Two weeks ago, White House trade officials took a tough line, saying the president will not submit the finalized trade agreements to a vote until Republicans strike a deal on renewing TAA.

Republicans say the TAA is a sop to organized labor, and its merits don't justify its inclusion in an already-bloated budget. GOP lawmakers say the program's budget was swollen by the stimulus and point to past Government Accountability Office studies that question its implementation.

The program, they say, should be scaled back, although as an entitlement, by law it can't be eliminated altogether.

"Politicians used to use TAA to buy votes for trade agreements, and now they're holding the trade agreements hostage so they can get the expanded welfare program," said Sallie James, trade policy analyst at the conservative Cato Institute.

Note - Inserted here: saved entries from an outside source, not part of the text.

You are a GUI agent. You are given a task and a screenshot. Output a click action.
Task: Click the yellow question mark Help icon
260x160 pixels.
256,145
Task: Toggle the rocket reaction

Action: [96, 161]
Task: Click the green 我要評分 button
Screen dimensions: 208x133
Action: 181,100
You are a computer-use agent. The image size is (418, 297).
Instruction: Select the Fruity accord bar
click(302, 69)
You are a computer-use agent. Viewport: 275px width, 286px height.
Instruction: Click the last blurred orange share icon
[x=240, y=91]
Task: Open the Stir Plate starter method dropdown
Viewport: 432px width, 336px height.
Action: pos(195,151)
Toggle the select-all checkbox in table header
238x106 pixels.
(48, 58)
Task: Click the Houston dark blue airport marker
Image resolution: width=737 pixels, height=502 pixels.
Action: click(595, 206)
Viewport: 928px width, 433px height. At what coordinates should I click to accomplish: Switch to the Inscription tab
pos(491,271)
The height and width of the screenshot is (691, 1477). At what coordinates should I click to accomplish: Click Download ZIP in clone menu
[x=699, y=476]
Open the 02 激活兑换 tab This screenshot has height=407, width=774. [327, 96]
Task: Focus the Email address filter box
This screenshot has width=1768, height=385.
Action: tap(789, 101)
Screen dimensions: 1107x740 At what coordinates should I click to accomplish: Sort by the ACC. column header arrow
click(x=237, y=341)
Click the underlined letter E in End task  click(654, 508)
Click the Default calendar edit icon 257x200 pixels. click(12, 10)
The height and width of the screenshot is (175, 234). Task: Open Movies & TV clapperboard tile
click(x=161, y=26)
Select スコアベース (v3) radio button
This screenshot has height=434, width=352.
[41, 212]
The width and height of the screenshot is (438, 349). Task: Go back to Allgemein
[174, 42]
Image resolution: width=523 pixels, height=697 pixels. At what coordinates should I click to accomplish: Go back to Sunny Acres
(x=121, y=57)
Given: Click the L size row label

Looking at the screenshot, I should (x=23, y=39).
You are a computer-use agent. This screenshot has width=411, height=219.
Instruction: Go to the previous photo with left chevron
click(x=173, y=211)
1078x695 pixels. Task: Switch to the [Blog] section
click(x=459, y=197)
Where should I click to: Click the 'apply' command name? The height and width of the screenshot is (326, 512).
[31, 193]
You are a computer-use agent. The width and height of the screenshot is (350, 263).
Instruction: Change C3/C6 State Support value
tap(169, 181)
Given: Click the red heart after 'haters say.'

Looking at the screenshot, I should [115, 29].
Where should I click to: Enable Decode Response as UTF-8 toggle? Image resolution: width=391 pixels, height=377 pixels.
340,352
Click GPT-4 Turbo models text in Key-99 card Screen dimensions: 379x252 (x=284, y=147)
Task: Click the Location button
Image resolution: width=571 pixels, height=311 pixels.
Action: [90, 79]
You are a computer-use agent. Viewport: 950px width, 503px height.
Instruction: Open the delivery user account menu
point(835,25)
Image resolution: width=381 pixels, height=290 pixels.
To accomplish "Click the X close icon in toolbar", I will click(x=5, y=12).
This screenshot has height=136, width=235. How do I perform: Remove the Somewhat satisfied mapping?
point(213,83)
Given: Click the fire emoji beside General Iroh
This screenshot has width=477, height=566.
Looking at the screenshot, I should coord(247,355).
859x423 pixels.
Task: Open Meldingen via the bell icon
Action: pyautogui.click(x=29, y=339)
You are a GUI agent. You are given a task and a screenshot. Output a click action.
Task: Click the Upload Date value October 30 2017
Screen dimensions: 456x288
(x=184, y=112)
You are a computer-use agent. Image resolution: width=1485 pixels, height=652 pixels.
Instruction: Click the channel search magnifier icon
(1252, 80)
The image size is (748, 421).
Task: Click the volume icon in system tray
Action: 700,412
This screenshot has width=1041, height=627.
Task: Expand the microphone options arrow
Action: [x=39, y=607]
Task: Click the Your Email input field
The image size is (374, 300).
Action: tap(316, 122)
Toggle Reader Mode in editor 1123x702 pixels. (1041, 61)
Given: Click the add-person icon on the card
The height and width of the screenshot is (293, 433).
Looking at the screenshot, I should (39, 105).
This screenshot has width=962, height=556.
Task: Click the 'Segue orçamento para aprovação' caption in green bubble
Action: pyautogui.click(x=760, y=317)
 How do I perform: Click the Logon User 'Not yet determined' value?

Democrats say the program has grown increasingly important as more companies move jobs overseas, and point to Labor Department figures showing that the program's size hasn't changed substantially since before the 2009 stimulus.

In 2002, the program was expanded to include workers whose jobs were lost due to outsourcing in addition to those affected by increased imports. In that year, TAA went to 50,000 people at a cost of $500 million. In 2008, the year before the stimulus, the program cost $916 million. Last year, TAA cost $975 million and 234,000 workers participated.

Leaders of both parties say they're confident they'll reach a compromise, but a deal has yet to take shape.

Sarah Thorn, senior director of government relations for Wal-Mart Stores, Inc., said business leaders' efforts to push the two parties together have so far led to frustration.

"Trade agreements have always moved in tandem with TAA—it's part of the bargain on trade," she said.

The Korea, Colombia and Panama agreements have been stalled for four years. The repeated delays underscore the difficulty experienced by every administration in overcoming the public skepticism and political roadblocks that have made the U.S. a global laggard on trade. Of the 202 regional trade agreements ever registered with the World Trade Organization, the U.S. accounts for only 11.

Meanwhile, rival nations are moving faster to forge global partnerships that open fast-growing markets for their exporters, and offer subsidies and rules that give their national champions an edge.